O Fasano está com um menu-degustação cujas receitas levam trufa. Por que neste ano a safra de trufas brancas foi tardia?
Porque a trufa é resultado do microclima das regiões em que nasce. Como o verão na Itália foi muito quente e seco, elas demoraram para aparecer. Mas por outro lado pode esperar uma safra fantástica de vinhos.

E quanto custou, em média, o quilo da trufa?
Compramos três safras a R$ 15 mil, o quilo, em média. Não é uma coisa baratinha, né?

Qual o tamanho e a textura de uma trufa ideal?
O tamanho é o que servimos nas casas do grupo Fasano, de 150 g a 200 g. A textura não pode estar mole. Quando fica úmida e escura é porque está velha.

Qual a melhor região produtora?
Alba, na Itália. De lá vêm as melhores. Mas na Toscana e na Úmbria também existem das boas.

E porque são tão caras?
É um produto que temos durante um período muito curto do ano. Da caça ao consumo são, no máximo, quatro dias. Elas perdem umidade e peso muito rápido e, como é caro, tem que vender rápido. E temos que ressaltar o charme!
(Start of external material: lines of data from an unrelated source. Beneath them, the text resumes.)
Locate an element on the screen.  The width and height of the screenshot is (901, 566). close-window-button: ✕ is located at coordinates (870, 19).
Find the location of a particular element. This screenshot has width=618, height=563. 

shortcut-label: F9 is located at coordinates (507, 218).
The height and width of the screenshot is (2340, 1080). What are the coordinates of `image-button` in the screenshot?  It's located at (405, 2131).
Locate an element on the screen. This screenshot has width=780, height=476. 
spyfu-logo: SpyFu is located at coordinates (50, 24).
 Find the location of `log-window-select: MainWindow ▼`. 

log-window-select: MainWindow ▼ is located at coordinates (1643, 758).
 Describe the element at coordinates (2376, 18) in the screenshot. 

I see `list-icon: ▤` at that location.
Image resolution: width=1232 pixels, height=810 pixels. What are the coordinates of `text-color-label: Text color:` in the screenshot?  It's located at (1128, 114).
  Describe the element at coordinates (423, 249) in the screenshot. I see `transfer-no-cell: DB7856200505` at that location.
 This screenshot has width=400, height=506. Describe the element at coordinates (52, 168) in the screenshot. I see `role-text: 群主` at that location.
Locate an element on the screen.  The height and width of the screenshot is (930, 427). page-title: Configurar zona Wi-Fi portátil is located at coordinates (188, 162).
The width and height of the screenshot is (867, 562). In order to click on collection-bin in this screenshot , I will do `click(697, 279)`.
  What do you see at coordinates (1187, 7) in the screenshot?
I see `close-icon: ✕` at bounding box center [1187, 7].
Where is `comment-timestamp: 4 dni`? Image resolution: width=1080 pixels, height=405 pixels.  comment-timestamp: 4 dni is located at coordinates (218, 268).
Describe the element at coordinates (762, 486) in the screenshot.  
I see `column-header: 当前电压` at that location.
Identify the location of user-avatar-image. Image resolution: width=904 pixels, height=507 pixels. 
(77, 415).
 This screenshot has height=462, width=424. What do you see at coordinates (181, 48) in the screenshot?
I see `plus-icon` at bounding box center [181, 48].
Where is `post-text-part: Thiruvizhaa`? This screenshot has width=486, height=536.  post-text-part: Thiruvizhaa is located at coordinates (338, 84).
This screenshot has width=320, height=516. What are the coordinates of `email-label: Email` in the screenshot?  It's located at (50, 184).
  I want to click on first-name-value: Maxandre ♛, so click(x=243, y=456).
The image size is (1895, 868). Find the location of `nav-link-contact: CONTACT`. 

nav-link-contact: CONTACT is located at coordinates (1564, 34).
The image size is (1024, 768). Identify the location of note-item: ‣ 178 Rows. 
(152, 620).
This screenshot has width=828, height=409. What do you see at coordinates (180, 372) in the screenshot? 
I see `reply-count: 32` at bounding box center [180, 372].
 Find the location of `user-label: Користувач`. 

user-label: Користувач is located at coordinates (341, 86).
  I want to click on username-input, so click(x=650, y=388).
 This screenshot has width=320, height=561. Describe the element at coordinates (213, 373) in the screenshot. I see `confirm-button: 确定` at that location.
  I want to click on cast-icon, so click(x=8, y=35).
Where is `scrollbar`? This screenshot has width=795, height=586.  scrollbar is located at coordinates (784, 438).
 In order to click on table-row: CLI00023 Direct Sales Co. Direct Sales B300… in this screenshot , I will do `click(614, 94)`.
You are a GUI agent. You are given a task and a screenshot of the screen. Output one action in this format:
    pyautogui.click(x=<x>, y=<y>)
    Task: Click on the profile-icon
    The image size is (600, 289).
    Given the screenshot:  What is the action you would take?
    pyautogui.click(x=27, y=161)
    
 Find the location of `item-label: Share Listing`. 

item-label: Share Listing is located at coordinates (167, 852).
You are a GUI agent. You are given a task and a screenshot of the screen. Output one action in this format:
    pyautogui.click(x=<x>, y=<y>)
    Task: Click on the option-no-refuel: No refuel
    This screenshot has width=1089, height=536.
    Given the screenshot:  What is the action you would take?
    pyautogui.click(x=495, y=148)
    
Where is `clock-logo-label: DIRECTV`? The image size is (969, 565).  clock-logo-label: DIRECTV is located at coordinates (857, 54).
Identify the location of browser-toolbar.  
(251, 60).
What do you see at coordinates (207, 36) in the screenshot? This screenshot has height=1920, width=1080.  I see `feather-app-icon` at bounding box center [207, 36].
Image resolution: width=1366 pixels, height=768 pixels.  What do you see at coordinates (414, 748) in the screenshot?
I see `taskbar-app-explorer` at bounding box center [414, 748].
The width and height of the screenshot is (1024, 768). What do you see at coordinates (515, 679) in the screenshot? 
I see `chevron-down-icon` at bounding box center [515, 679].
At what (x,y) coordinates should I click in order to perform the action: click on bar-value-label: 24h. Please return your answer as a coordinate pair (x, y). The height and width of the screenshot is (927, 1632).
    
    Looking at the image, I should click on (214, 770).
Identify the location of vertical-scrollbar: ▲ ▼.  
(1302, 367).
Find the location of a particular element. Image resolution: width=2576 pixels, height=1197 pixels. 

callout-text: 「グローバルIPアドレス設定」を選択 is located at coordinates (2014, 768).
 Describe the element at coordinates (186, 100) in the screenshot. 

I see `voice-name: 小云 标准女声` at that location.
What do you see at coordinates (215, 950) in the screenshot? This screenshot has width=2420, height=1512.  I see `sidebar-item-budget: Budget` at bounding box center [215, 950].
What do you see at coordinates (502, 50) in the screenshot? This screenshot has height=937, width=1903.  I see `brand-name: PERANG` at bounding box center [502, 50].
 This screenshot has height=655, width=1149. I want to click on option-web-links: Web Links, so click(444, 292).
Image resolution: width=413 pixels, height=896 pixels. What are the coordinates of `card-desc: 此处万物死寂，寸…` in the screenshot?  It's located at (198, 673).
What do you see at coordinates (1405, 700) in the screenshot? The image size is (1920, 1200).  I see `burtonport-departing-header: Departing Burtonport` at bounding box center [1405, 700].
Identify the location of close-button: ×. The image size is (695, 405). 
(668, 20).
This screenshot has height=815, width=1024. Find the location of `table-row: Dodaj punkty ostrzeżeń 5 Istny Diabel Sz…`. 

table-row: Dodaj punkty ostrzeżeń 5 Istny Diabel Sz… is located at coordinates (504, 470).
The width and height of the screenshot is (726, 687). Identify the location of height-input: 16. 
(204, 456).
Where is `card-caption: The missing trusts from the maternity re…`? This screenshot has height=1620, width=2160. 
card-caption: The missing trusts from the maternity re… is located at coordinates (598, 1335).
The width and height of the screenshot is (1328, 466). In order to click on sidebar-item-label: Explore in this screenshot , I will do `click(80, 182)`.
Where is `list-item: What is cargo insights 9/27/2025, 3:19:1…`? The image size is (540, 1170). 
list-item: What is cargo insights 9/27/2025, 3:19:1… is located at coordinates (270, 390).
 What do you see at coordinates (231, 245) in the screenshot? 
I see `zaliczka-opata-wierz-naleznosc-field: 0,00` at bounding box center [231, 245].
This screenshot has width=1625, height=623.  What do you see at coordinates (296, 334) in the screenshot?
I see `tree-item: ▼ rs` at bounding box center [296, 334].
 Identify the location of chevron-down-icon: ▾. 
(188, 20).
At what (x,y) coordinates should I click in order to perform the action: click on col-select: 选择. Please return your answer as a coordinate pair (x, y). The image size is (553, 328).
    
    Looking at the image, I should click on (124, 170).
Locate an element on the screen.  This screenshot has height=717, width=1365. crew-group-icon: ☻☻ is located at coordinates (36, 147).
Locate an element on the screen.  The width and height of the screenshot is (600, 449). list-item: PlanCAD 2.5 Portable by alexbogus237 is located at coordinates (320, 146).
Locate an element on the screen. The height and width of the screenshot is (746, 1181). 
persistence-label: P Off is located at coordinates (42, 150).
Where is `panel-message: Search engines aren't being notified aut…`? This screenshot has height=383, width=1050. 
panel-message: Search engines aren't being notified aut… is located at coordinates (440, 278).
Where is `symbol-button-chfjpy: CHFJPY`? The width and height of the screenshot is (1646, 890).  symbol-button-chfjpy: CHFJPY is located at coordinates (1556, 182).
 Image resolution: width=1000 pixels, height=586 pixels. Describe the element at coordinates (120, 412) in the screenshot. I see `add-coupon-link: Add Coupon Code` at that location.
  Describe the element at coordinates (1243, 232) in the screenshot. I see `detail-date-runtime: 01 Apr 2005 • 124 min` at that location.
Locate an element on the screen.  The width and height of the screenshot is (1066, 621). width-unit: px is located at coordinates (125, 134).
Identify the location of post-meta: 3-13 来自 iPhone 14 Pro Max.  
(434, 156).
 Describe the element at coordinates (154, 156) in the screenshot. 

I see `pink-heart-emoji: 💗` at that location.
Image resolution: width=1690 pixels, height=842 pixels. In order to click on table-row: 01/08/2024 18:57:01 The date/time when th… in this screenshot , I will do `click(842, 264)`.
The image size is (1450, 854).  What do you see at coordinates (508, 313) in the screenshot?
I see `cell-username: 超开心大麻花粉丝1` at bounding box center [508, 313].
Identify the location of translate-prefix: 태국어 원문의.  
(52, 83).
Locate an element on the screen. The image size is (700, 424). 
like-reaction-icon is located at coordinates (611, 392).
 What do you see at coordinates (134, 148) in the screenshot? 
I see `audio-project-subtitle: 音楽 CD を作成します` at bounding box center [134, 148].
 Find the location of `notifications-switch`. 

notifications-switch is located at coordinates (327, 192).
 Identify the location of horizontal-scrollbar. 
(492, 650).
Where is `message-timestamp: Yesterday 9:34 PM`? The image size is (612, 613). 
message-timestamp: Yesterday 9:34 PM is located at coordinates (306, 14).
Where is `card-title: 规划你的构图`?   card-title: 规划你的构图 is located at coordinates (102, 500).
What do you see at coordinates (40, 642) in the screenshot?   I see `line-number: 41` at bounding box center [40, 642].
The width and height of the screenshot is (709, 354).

Você se apaixona pela trufa! Nunca, nunca esquece aquele aroma. Tem aqueles produtos, óleos, azeites trufados, pastas... são todos horríveis. A trufa verdadeira é outra coisa.

Quais os princípios básicos da trufa na cozinha?
Não exagerar. Vai fazer um ovo com trufa? O ovo tem que ficar com o aroma da trufa e não o contrário. Outra coisa, sempre usá-la crua.

Já caçou trufas?
Acordar cedo, no frio, com neblina e ainda correr o risco de uma caçada frustrada? Prefiro quando elas chegam fresquinhas na cozinha!